Different dynamics govern bicycle-pedestrian interaction. Amateur cyclists traumatized by motorized traffic often try to share the sidewalks with pedestrians. But when the coast is clear on the road, they whiz through crosswalks, frightening those on foot.
My father was hit by a bicycle going the wrong way down a one-way street. He had looked before crossing, but not in the direction from which no traffic is supposed to come. He ended up in the hospital.
Meanwhile, tragedies befalling bicyclists are legion. In San Francisco, a 24-year-old riding in a bike lane was killed when a truck made a right turn into her. It is really hard for a trucker to see a silent low vehicle coming along the right. When the driver was not cited, controversy ensued.
My sister commutes by bike in Boston and offers accounts of death and near death. A friend died after his bike slipped on the snow and fell under a truck. In this case, no one was really at fault. The story sharply curbed my interest in bike commuting, however, though not my sister’s.

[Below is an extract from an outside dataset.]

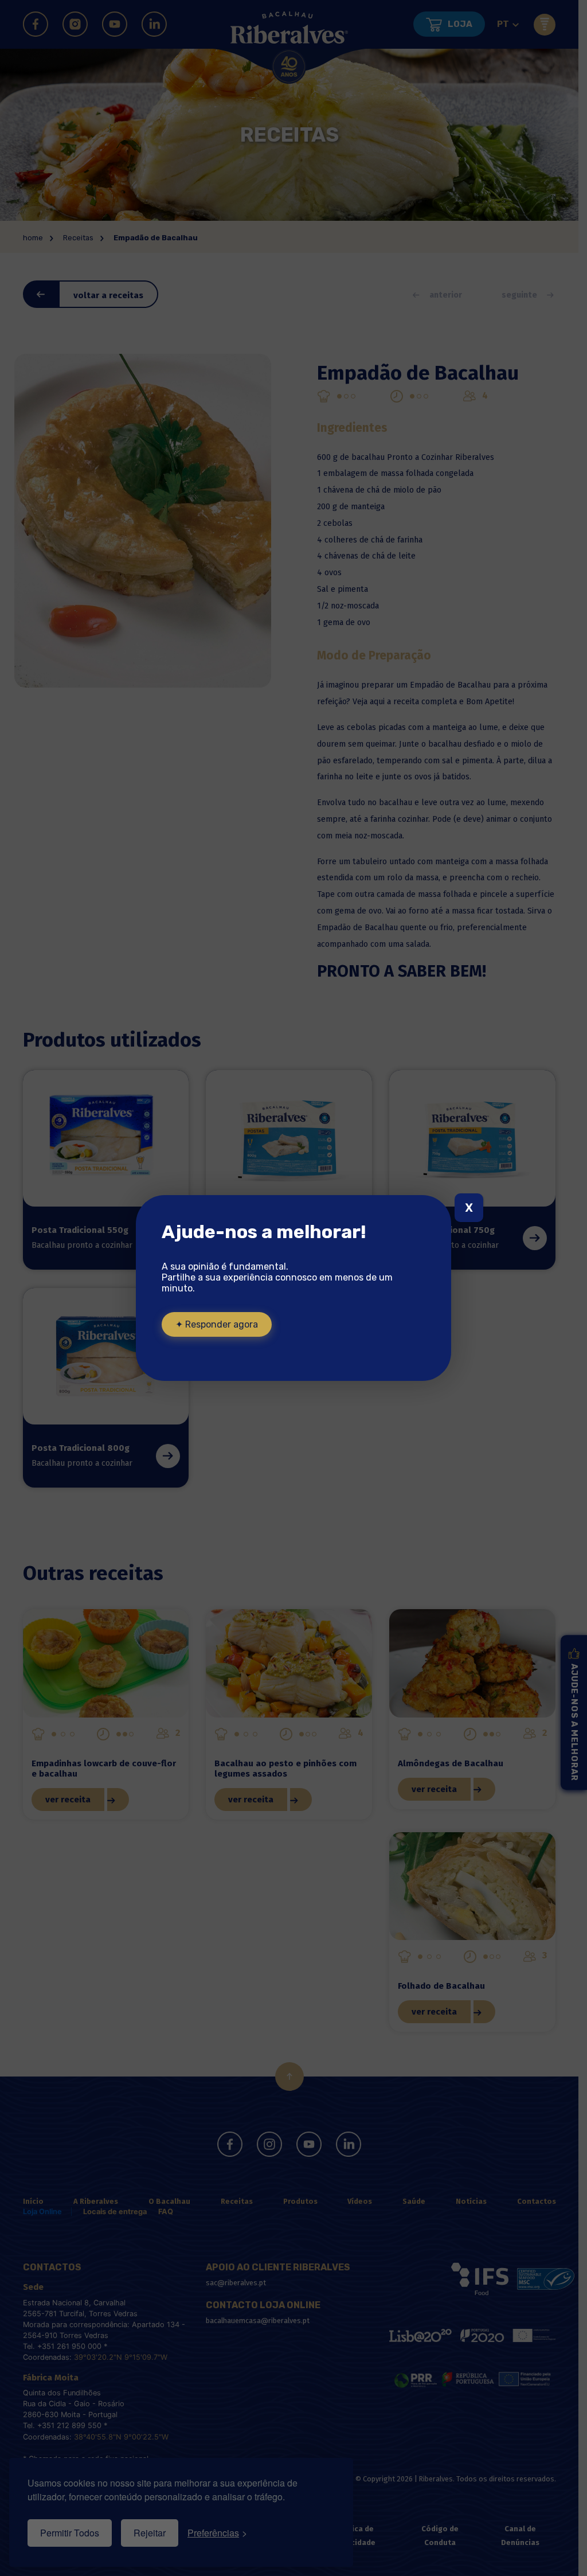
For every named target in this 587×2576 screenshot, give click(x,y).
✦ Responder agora (216, 1324)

You be the judge. I’m driving at rush hour on a busy four-lane with no shoulders at the sides. We’re going uphill, and there’s a slow-moving bicycle taking up the right lane. Actually, he was doing great, considering the demands of pedaling up a steep slope, but he did slow traffic behind him to 12 miles an hour. Because the hill was long, drivers knew they were in for an extended crawl unless they veered one lane left into the stampeding traffic.
Now, the cyclist has a legal right to be on the road. But he is creating a traffic jam and raising blood pressure all around him.
How does one factor in all the factors? You want to encourage biking, but there really has to be separation from motorized vehicles and pedestrians.
Of course, bicyclists should honor the laws of the road. Harder to enforce, though, are the laws of common sense.